These four pillars are tied together by the use of code and the APIs that they drive. I’ll write more on how these come together with techniques like continuous integration (CI) and continuous deployment (CD), and how this fits in to the concept of ‘DevOps’.


[1] The one remaining caveat here is that GitHub has (re)introduced centralised management to a distributed system, and with it a single point of failure. GitHub (and by extension its users) have been victim to numerous distributed denial of service (DDOS) attacks over the past few years (often attributed to Chinese action against projects that allow circumvention of the ‘great firewall’). This is one reason for having a separate enterprise GitHub installation (as we have at CSC). There are some other answers – check out distributed hash tables (DHT) and interplanetary file system (IPFS) for a glimpse of how things will once again become distributed.
[2] It’s worth noting that declarative systems should easily deal with idempotence, which means that if a change has already been made then it shouldn’t be duplicated.
[3] Though NIST did everybody a favour by publishing a set of standard definitions.
[4] As we see Rackspace and CenturyLink fall by the wayside it leaves Microsoft, Google and EMC pretty much alone in terms of having the resources to compete. Google still outspends Amazon on infrastructure, which is entirely fungible between Google services and Google Cloud Services – so it’s able to do interesting things with scale and pricing. Microsoft has done a great job of upselling its existing customers into its cloud offerings, so for many it’s the cloud they already bought and paid for. It should be noted that both Apple and Facebook operate hyperscale infrastructures along similar lines to the IaaS providers, they just haven’t chosen to go into that business (yet).

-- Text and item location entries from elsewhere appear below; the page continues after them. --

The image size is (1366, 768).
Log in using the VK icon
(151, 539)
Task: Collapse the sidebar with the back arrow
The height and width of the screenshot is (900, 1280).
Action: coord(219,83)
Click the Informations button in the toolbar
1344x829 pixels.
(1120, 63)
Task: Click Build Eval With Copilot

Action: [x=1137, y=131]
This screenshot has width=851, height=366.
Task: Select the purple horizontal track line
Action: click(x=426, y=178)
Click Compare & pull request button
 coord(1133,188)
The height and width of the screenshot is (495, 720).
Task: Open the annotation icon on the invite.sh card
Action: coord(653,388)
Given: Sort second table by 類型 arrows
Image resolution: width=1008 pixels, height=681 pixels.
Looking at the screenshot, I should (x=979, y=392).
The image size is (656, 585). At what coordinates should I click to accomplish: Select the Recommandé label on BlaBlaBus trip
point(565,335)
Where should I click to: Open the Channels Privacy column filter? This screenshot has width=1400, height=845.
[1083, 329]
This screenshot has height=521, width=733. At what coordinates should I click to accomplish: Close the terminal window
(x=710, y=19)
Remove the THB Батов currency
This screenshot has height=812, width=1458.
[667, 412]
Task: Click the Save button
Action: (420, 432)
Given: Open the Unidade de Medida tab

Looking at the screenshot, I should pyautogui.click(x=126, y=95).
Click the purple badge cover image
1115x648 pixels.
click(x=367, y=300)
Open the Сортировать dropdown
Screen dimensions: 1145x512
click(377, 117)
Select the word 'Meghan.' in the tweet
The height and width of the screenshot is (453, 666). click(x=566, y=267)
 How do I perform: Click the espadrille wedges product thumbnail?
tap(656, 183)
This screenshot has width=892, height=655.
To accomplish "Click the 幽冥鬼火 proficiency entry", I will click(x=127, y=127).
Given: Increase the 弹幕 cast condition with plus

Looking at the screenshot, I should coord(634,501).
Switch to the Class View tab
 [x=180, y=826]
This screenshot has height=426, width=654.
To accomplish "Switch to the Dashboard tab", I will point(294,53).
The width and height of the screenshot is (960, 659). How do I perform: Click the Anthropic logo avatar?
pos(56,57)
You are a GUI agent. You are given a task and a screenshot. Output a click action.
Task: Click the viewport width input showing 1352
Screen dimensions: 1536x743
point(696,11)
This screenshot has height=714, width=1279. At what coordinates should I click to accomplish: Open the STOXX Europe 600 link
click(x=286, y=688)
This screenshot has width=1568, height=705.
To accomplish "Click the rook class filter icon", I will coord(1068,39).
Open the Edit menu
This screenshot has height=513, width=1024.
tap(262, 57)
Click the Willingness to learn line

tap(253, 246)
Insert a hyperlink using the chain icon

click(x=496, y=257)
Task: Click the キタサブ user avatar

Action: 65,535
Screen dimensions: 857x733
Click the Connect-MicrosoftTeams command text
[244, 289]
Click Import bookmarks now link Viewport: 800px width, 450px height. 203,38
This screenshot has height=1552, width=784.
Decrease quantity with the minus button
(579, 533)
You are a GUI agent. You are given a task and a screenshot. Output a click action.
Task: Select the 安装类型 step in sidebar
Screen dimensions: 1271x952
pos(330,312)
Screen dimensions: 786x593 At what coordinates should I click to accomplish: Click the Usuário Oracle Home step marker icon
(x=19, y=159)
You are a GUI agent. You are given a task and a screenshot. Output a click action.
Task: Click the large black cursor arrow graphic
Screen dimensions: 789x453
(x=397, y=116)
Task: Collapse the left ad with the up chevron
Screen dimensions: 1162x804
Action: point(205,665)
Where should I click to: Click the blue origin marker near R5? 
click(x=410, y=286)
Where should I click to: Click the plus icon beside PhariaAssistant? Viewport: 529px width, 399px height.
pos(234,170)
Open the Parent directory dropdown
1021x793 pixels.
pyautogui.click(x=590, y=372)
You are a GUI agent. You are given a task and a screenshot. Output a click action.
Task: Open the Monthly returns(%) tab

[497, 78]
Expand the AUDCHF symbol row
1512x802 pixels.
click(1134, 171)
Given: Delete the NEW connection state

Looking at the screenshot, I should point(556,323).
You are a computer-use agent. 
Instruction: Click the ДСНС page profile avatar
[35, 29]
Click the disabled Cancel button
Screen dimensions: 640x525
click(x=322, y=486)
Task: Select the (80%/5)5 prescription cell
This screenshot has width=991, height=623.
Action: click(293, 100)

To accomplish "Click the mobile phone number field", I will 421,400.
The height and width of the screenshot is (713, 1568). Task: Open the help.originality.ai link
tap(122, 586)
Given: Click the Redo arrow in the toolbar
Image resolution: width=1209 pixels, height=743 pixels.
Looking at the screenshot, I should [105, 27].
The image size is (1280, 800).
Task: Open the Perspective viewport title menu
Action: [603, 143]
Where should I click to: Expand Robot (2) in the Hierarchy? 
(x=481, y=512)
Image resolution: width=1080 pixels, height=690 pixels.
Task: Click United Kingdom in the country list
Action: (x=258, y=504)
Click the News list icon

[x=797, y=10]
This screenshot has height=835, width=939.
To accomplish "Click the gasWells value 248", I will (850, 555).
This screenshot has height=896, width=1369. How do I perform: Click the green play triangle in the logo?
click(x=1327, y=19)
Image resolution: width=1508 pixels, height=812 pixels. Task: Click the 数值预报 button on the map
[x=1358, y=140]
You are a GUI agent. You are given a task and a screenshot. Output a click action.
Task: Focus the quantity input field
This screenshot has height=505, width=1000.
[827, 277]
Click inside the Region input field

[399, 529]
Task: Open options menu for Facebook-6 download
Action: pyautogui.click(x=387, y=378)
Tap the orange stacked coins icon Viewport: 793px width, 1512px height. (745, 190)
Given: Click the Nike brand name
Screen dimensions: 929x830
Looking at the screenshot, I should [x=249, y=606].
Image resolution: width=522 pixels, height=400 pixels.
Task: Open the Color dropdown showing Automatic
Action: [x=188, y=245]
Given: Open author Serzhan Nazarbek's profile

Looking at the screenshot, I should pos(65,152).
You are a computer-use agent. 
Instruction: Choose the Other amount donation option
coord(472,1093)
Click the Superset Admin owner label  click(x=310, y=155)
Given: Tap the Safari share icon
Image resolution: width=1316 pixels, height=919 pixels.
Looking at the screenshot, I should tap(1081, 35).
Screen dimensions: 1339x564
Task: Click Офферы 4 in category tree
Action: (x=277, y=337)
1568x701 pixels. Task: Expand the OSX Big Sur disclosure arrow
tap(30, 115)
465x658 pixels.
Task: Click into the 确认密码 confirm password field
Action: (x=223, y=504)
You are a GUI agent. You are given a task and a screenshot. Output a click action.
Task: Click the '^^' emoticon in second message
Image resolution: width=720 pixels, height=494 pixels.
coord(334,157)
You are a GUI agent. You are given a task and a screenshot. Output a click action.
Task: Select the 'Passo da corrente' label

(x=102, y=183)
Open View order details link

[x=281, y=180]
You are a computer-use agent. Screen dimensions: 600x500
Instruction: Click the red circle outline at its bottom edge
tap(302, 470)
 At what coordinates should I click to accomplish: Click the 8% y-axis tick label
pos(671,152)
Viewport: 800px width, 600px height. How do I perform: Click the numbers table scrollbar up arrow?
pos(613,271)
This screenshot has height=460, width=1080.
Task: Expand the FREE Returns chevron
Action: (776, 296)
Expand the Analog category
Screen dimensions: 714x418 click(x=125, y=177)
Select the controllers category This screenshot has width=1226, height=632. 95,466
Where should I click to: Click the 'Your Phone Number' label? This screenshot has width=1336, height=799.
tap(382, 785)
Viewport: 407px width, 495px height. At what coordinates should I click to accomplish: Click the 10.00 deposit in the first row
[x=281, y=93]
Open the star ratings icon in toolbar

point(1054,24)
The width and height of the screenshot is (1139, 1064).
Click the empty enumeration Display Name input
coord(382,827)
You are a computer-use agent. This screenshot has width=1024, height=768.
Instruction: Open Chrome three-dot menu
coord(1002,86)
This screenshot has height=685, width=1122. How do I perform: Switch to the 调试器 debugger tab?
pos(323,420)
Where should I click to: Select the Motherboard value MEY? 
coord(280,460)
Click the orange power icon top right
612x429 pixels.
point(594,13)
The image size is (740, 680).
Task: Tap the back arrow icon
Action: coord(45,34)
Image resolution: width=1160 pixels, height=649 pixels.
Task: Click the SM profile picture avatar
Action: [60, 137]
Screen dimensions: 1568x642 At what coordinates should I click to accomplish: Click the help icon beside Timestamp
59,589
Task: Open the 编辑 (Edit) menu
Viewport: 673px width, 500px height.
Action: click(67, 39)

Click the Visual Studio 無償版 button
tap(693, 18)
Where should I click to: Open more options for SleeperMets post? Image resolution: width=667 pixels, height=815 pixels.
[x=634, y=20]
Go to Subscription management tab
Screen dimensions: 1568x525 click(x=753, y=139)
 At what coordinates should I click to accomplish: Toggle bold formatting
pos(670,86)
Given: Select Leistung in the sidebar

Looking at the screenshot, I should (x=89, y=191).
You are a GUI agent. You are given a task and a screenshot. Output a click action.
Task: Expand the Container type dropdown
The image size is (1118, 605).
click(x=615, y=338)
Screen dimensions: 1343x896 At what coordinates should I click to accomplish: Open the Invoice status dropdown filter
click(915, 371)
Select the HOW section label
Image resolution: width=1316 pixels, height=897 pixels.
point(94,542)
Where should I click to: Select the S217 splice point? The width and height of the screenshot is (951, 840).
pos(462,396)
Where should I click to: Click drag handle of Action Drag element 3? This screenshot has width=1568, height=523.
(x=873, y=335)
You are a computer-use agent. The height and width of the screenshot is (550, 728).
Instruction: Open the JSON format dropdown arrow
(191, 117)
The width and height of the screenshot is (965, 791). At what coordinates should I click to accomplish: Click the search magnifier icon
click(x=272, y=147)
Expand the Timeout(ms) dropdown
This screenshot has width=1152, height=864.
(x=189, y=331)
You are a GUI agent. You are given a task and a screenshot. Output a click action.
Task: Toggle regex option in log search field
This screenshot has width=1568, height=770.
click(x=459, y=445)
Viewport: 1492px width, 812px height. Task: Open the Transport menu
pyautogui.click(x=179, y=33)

This post very much became my manifesto for my time in Global Infrastructure Services. I presented talks based on this at TechCom 2016, and it also formed the basis of the ‘infrastructure as code boot camp’ workshops in the global delivery centres (which has now become a set of online Katacoda scenarios).

We ended up not going with Ansible Tower, for reasons I’m not going to get into here and now – that’s a story for another day.

The incentive for doing AWS Certified Solution Architect training has now been withdrawn, but it helped propel us to having the second largest community of certified people.

2 Responses to “The DXC Blogs – Four Pillars of Modern Infrastructure”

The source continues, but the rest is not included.